From: Goffredo Baroncelli <kreijack@inwind.it>
To: "Austin S. Hemmelgarn" <ahferroin7@gmail.com>,
Duncan <1i5t5.duncan@cox.net>,
linux-btrfs@vger.kernel.org
Subject: Re: [PATCH 0/4] 3- and 4- copy RAID1
Date: Thu, 19 Jul 2018 19:29:51 +0200 [thread overview]
Message-ID: <d8071de6-7c02-c8cf-074e-9a52ed9f3fac@inwind.it> (raw)
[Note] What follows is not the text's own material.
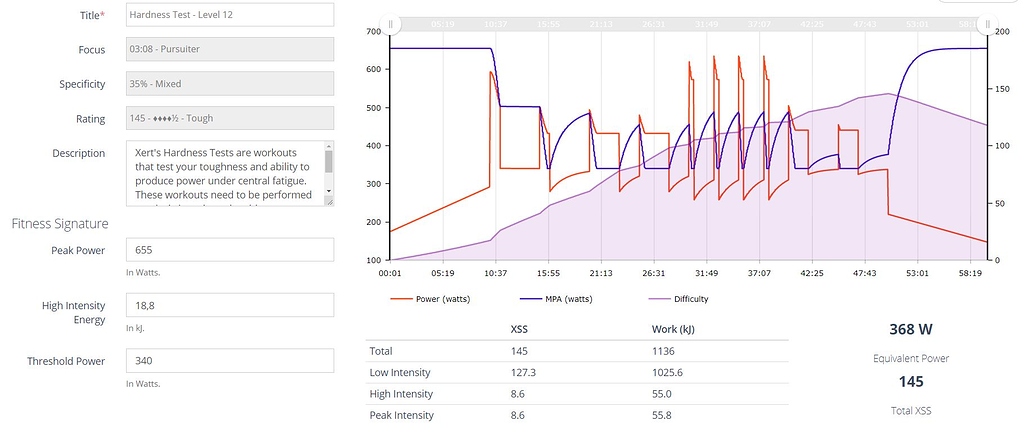The image size is (1024, 434).
Task: Click the Description scrollbar down arrow
Action: click(328, 199)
In-Reply-To: <330020d0-c611-54f6-cbf2-fe9fa6bd3782@gmail.com>
On 07/19/2018 01:43 PM, Austin S. Hemmelgarn wrote:
> On 2018-07-18 15:42, Goffredo Baroncelli wrote:
>> On 07/18/2018 09:20 AM, Duncan wrote:
>>> Goffredo Baroncelli posted on Wed, 18 Jul 2018 07:59:52 +0200 as
>>> excerpted:
>>>
>>>> On 07/17/2018 11:12 PM, Duncan wrote:
>>>>> Goffredo Baroncelli posted on Mon, 16 Jul 2018 20:29:46 +0200 as
>>>>> excerpted:
>>>>>
[...]
>>>>
>>>> When I say orthogonal, It means that these can be combined: i.e. you can
>>>> have - striping (RAID0)
>>>> - parity (?)
>>>> - striping + parity (e.g. RAID5/6)
>>>> - mirroring (RAID1)
>>>> - mirroring + striping (RAID10)
>>>>
>>>> However you can't have mirroring+parity; this means that a notation
>>>> where both 'C' ( = number of copy) and 'P' ( = number of parities) is
>>>> too verbose.
>>>
>>> Yes, you can have mirroring+parity, conceptually it's simply raid5/6 on
>>> top of mirroring or mirroring on top of raid5/6, much as raid10 is
>>> conceptually just raid0 on top of raid1, and raid01 is conceptually raid1
>>> on top of raid0.
>> And what about raid 615156156 (raid 6 on top of raid 1 on top of raid 5 on top of....) ???
>>
>> Seriously, of course you can combine a lot of different profile; however the only ones that make sense are the ones above.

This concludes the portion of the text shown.